My daughter and her husband have done their apartment in eclectic shabby chic (true hand-done stuff not store bought) and it looks great.
TWM,
It was especially hard in those areas that were already socio-economically depressed before the Depression. It's hard to imagine what it would have been like. There's no doubt about it, we are "soft" as a nation compared to the Depression and WWII generations. I don't even want to think about what it would take to get our attention and pull together as "one nation under God indivisible..." again. I wish it didn't take hard experiences like that, but it is I suppose "the upside of down" when we learn from hard knocks.
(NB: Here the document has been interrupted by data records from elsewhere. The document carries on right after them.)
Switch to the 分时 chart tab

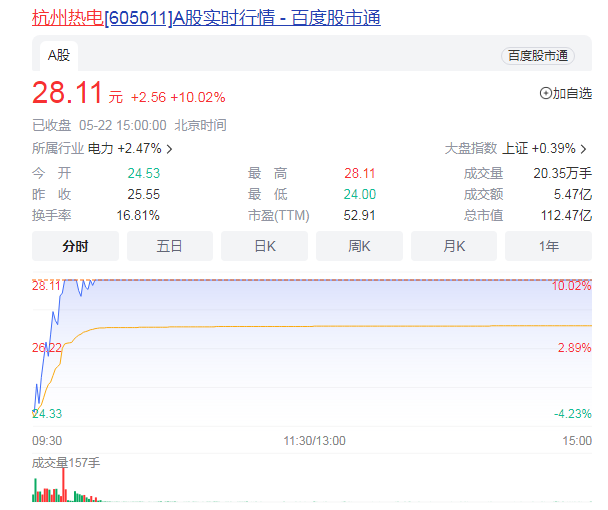75,246
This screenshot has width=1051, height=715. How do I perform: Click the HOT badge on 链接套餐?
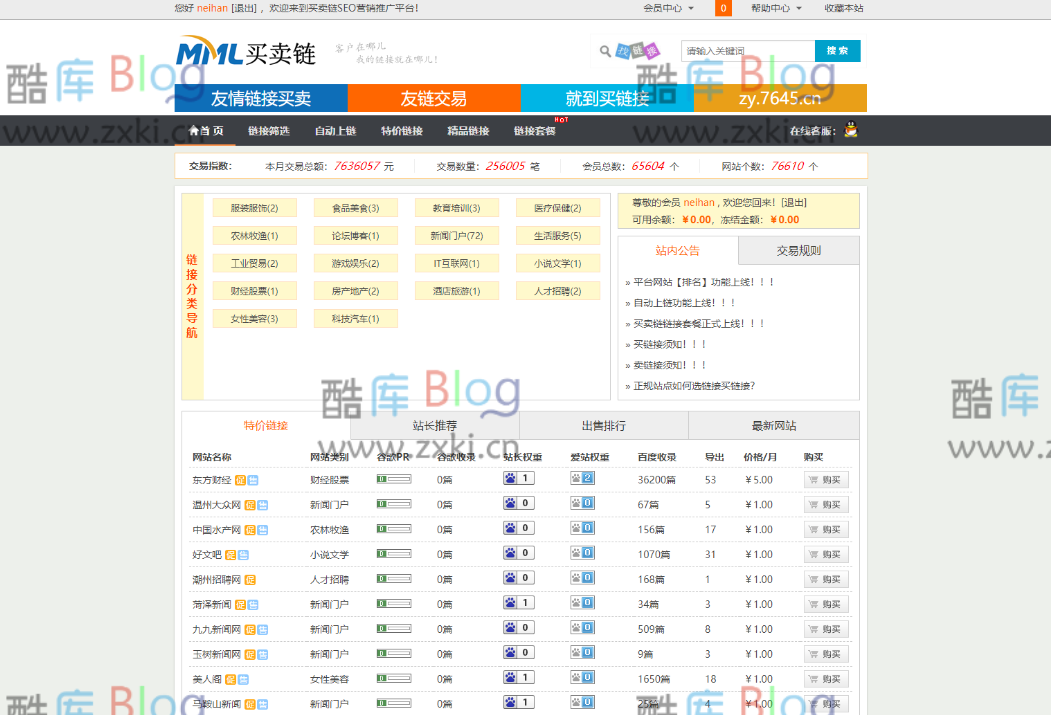click(x=562, y=120)
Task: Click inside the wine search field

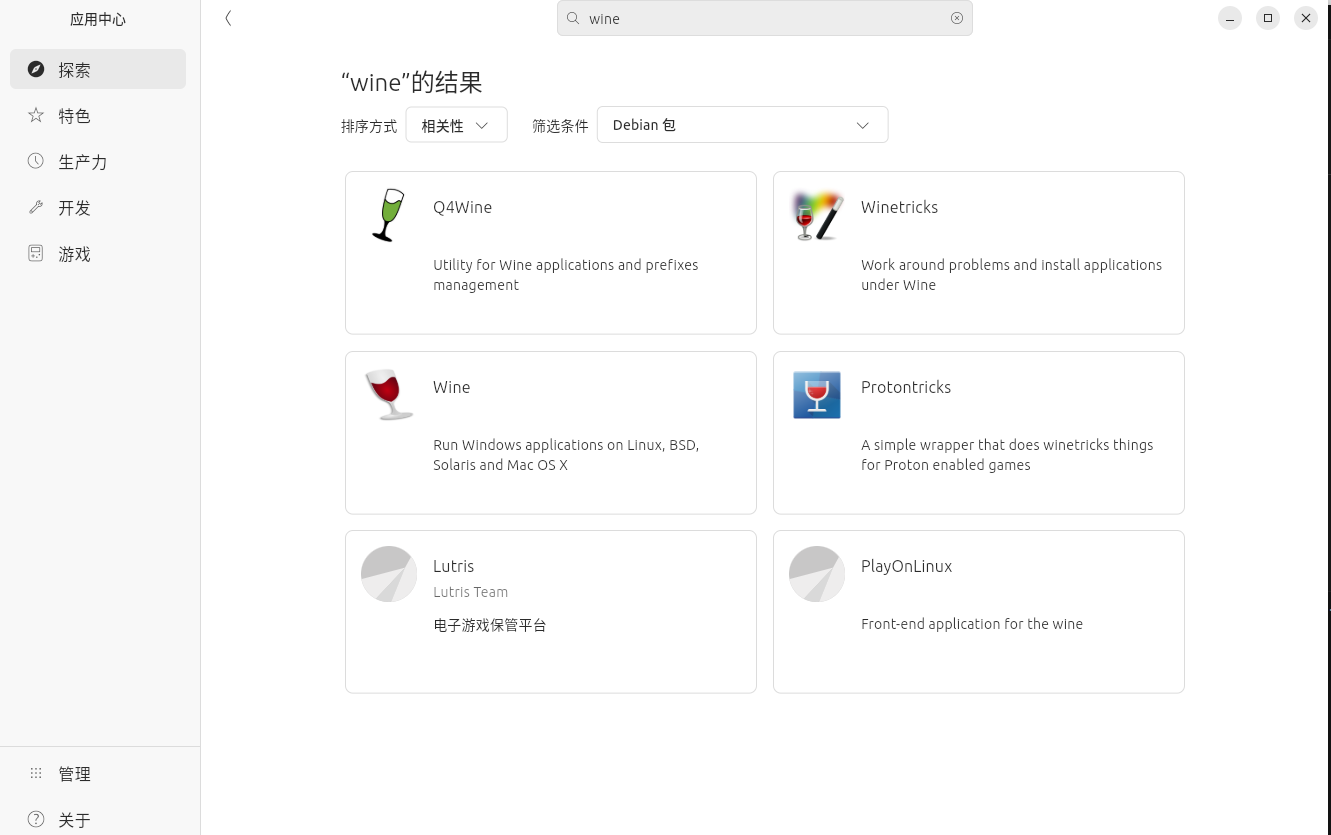Action: [x=760, y=18]
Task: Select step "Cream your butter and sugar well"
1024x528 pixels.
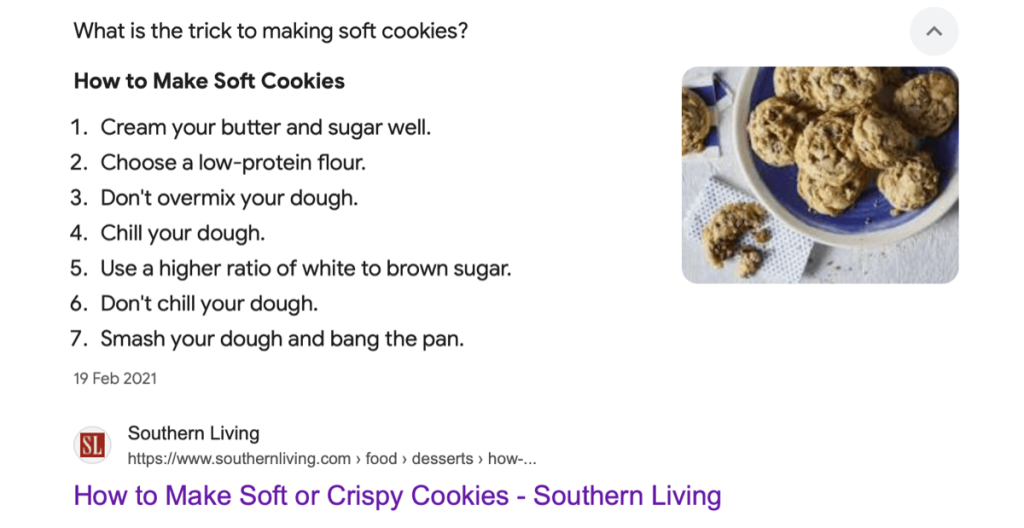Action: [265, 128]
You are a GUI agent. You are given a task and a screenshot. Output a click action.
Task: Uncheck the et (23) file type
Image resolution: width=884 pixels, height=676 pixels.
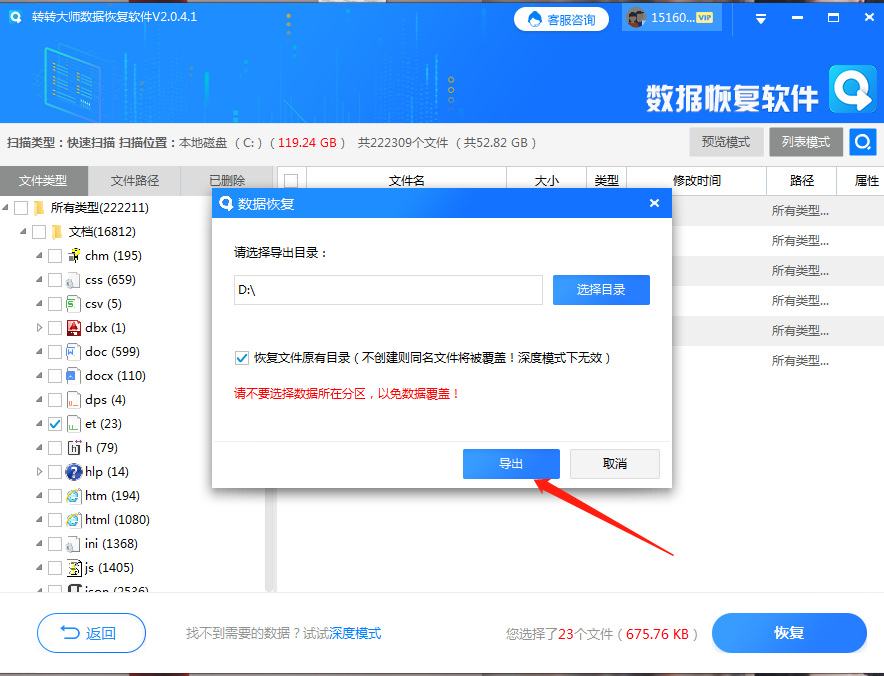pyautogui.click(x=55, y=423)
I could go so many different directions with this, but I'll try to keep it short. Maybe you can prove me wrong with statistics, but these days with it seeming like the cost of living increases are not keeping up with salary increases, this really is a time where the only way to "keep up" is to have a two income family. We've made what this generation would view as a sacrifice, with me only working 2 days a week (just for insurance)so I can stay home with our son and have also just recently become a single car family as well - both are not the norm these days. Fortunately, my husband has a job where he has access to a vehicle 95% of the time, but yet it's not officially his. We realized it was pretty silly to be making car payments every month on a truck that only sat in the garage so we've decided to take a risk. It's very scary, yet very liberating at the same time. Of course, we do realize that we may need to be prepared to obtain another vehicle at a moments notice, and who can really do that with out accruing a little debt? Anyway, I am thankful that we aren't too far gone and fair slightly better than some of those statistics you shared, but I know it's going to be a long, hard road for us to finally become debt free (and if that day ever comes, you have to pray everyone stays healthy!)
Sorry to be long-winded and a sound a little negative - I take full responsibility for the situation we are in. Just wanted to add a perspective from the "microwave" generation.
Ooops! Forgot my "Julie in CO" signature ;)
Julie in CO,
I don't think you're being negative or long-winded. What you've described is a reality for many people--especially in your age group. It sounds like you're doing the best you can do and putting important things first.
Getting out of debt is not easy and little steps in the right direction should not be underestimated.
i never intend to say anything that would be offensive to anyone. when i referred to some of today's generation as "the microwave generation," i was referring to people i personally know who want everything (material things) now, at any cost. they're deeply in debt, and are staying that way because they buy and buy, then decide they don't want it anymore, give it away, and buy bigger and better.
julie's situation is totally different, and i even admire her for the sacrificial steps they've taken in their family. i think what you said to her tom is right on the money.
HC,
Thanks for caring enough to follow up on this with Julie in Colorado. Finances are a touch topic. I know this post was a good reminder to me, and if it strengthens our resolve to do all we can to curb the national statistics of reckless spending and credit...that's a good thing.